Private Chinese Firm Producing Oil in Venezuela Under Rare 20-Year Pact
- China Concord Resources Corp (CCRC) has begun developing two Venezuelan oilfields, planning to invest more than US$1Bn in a project to produce 60,000 barrels per day (bpd) of crude oil by the end of 2026. The project marks a rare investment by a private Chinese firm in the Organisation of the Petroleum Exporting Countries (OPEC) country, which has struggled to attract foreign capital due to international sanctions on the administration of President Nicolas Maduro.
- Early last year, CCRC began negotiating its participation in the two oilfields - Lago Cinco and Lagunillas Lago - and signed in May 2024 a 20-year production sharing contract with Venezuela. The contract model, introduced by the Venezuelan government in 2020 under the Anti-Blockade Law to cope with U.S. sanctions, allows investors to act as operators in return for an agreed share of production.
- With no previous oil drilling experience, CCRC has, since last September, sent in around 60 Chinese staff skilled in oilfield development and a Chinese drill rig, aiming to quickly reopen about 100 wells and recover crude output. Production at the two fields, largely mothballed in recent years due to lack of investment and technical expertise, is now running at 12,000 bpd.

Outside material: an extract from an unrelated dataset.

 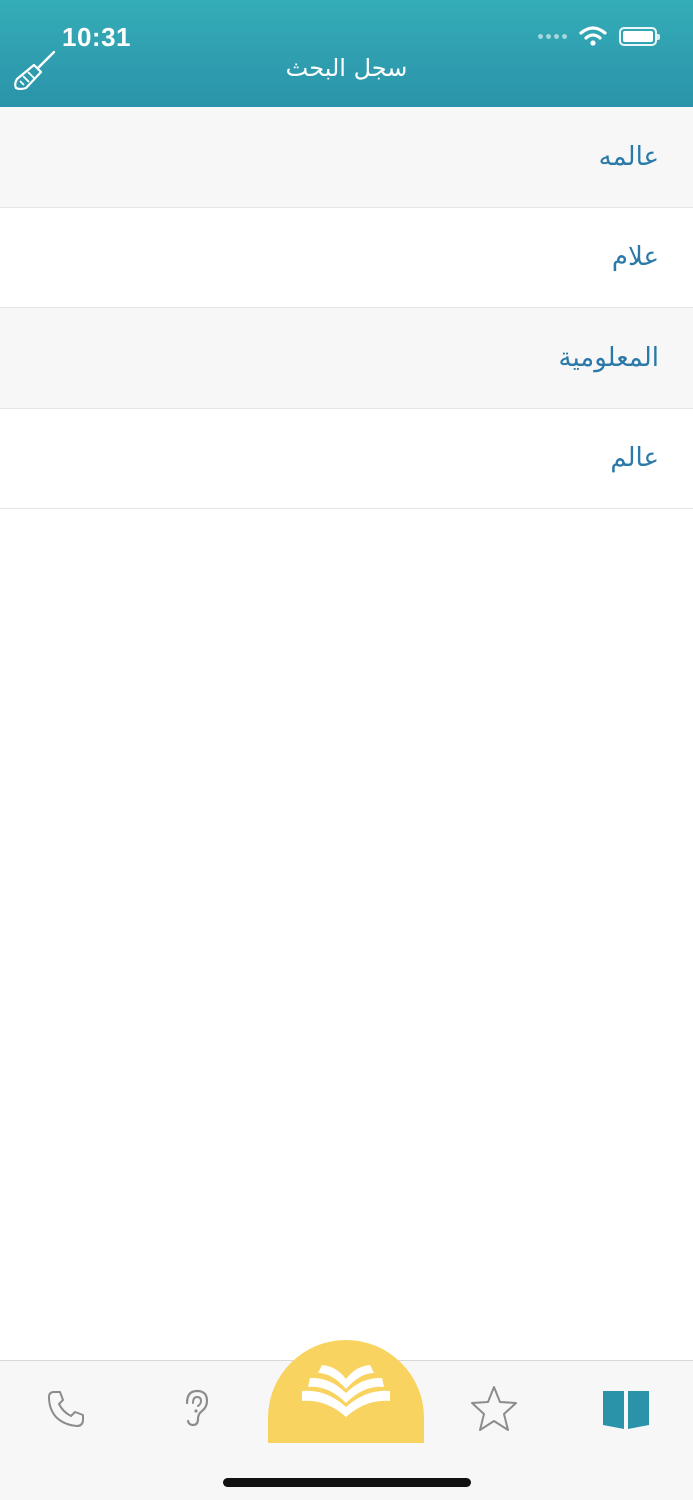 I want to click on tab-contact, so click(x=66, y=1409).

- CCRC aims to develop a total of 500 wells and raise output to up to 60,000 bpd by the end of 2026, a mix of light and heavy oil, with light crude to be delivered to state oil company PDVSA and heavier crude destined for China.
- Chinese state oil giant CNPC was among the largest investors in Venezuela's oil sector before U.S. energy sanctions were first imposed on Venezuela in 2019. China was also a big lender to Venezuela. However, since the U.S. imposed energy sanctions, most Chinese state oil firms have stopped lifting oil. Chinese independent refiners, however, continue to buy the oil via traders. Notably, Beijing currently buys more than 90% of Venezuela's total oil exports.